В Щукинское училище я и поступила.
Театральный вуз нужен был мне ради того, чтобы совмещать учебу с тренировками. Но учеба захватила так, что тренировки автоматически сошли на нет. Так большой спорт плавно остался в прошлом, о чем я, кстати, совершенно не жалею.
Я пришла в богемный мир из иной среды. Самые твердые пятерки в моем аттестате были по математике, спорт же воспитал во мне дисциплину и аскетизм. А в театральном я попала в окружение дремучих гуманитариев, раздолбаев и бывших двоечников.
«Знаешь, Скороходова, сколько живу, столько удивляюсь: как это тучка луну закрывает, что такой ровный месяц получается?»
— этот перл, например, как-то выдал мой однокурсник, чем ввел меня в шоковое состояние.
Поначалу мне было с ними сложно. Но зато эти ребята были уверены в себе, раскрепощены и более приспособлены к жизни. Я же витала в небесах и представляла собой детский сад, ясельную группу. По натуре я очень стеснительная. Умела артистично кататься на стадионах перед многотысячной аудиторией, но природа выступления в спорте и в театре принципиально разная. Потому что в театре ты публично обнажаешь душу. Это стыдно, это практически интимный процесс. Первое время я жутко краснела, выходя на сцену.

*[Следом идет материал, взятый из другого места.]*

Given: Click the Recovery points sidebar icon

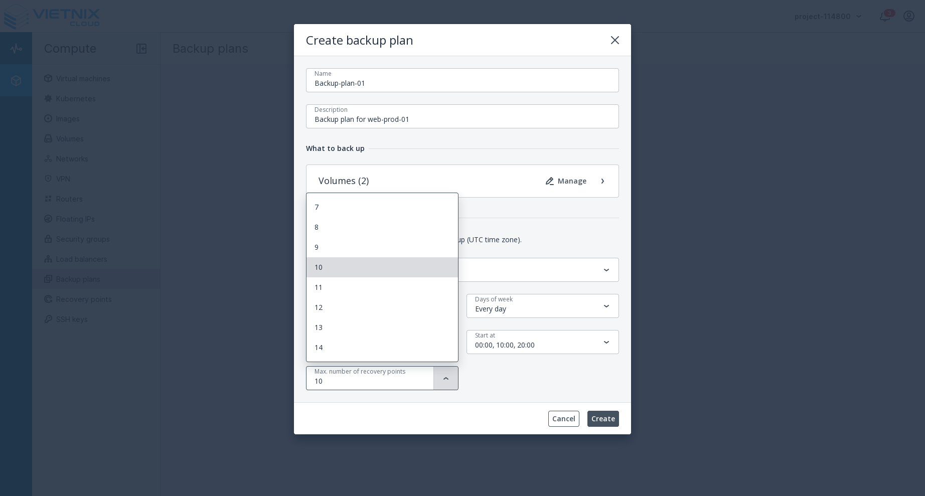Looking at the screenshot, I should [48, 299].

Общаться с мальчиками тоже поначалу было непросто. С виду это было незаметно, но внутри меня всегда бушевали сложности. Однако жить в обществе и быть от него свободным, как известно, нельзя.
Обществу надо соответствовать. У всех вокруг были романы. А у меня нет. К тому же на сцене все пьесы вещают про любовь. Чтобы ее играть, надо ведь понимать, о чем там речь. Я чувствовала себя неправильно. И на третьем курсе наконец обзавелась романом. Под пытками не назову его имя и фамилию. Это совершенно не нужно. Сейчас он — крупный чиновник.
Ввязалась в ту историю, чтобы быть как все, хотя внутренне не имела на нее права — я не была влюблена. Зато он был положительным, надежным, непьющим, хорошо учился и нравился родителям. Он даже знал, почему на самом деле месяц ровный. Короче, был интеллектуалом. Наши отношения длились год. А потом мне стало тоскливо и я начала его бросать.
Делала это по-свински... Просто в один прекрасный момент вдруг демонстративно увлеклась общением с другим персонажем. Такое мое поведение, конечно, вызвало много вопросов.
«Я знаю всю свою жизнь с тобой наперед, и мне скучно», — гордо ответила и развернулась на сто восемьдесят градусов.
Потом началась трагедия: он пытался меня вернуть и я металась от одного персонажа к другому, чтобы походить на Настасью Филипповну. Именно в тот момент прочла «Идиота» и находилась, конечно, под впечатлением. В юности я была сильно подвержена дурному влиянию литературных персонажей. Кавалер был ни в чем не виноват. Все шло к тому, что мы должны пожениться. И это был бы, наверное, лучший вариант. Но тогда мне казалось, что наш союз банален.
Разрыв отношений длился месяц.
Помню, моя совесть очень противилась такому моему поведению. Но я ее не слушала. Очень нравилось, что по поводу меня человек страдает. Это питало самолюбие. Поэтому в течение месяца периодически давала надежду, потом уходила в сторону. Чушь какую-то несла, дословно уже не помню: стиль — Достоевского, слова — мои. А потом он собрал волю в кулак и перестал на меня реагировать. Перевернул страницу. Поначалу даже было обидно. «И все? — подумала я. — Что, уже больше не играем?» Ужасная была мерзавка.
И вот когда я заходилась рыданиями по поводу ташковской измены, в моей ретроспективе в первую очередь всплыла та давняя предательская история. Бумеранг ударил неспроста. Я это хорошо понимала.
Теперь... А по молодости строила жизнь, часто не отдавая себе отчета в том, что творю.
В Театр имени Пушкина я попала после училища, по распределению. Худрук курса Ю.В. Катин-Ярцев перед выпуском прочел мне отеческое наставление: «Лена, в театре надо вести себя иначе. Ты очень открытая. Это может навредить».
А Владимир Федорович Гордеев напутствовал так: «В театре ни с кем не дружить! Пришла, отрепетировала и ушла. Главное, не заходи в буфет. Все лишние разговоры происходят в буфете».
Поначалу ходила по театру как по минному полю. Примерно в таком же состоянии находилась Алена Бондарчук (для друзей Боня). Она тоже попала в Театр имени Пушкина после института, но из Школы-студии МХАТ.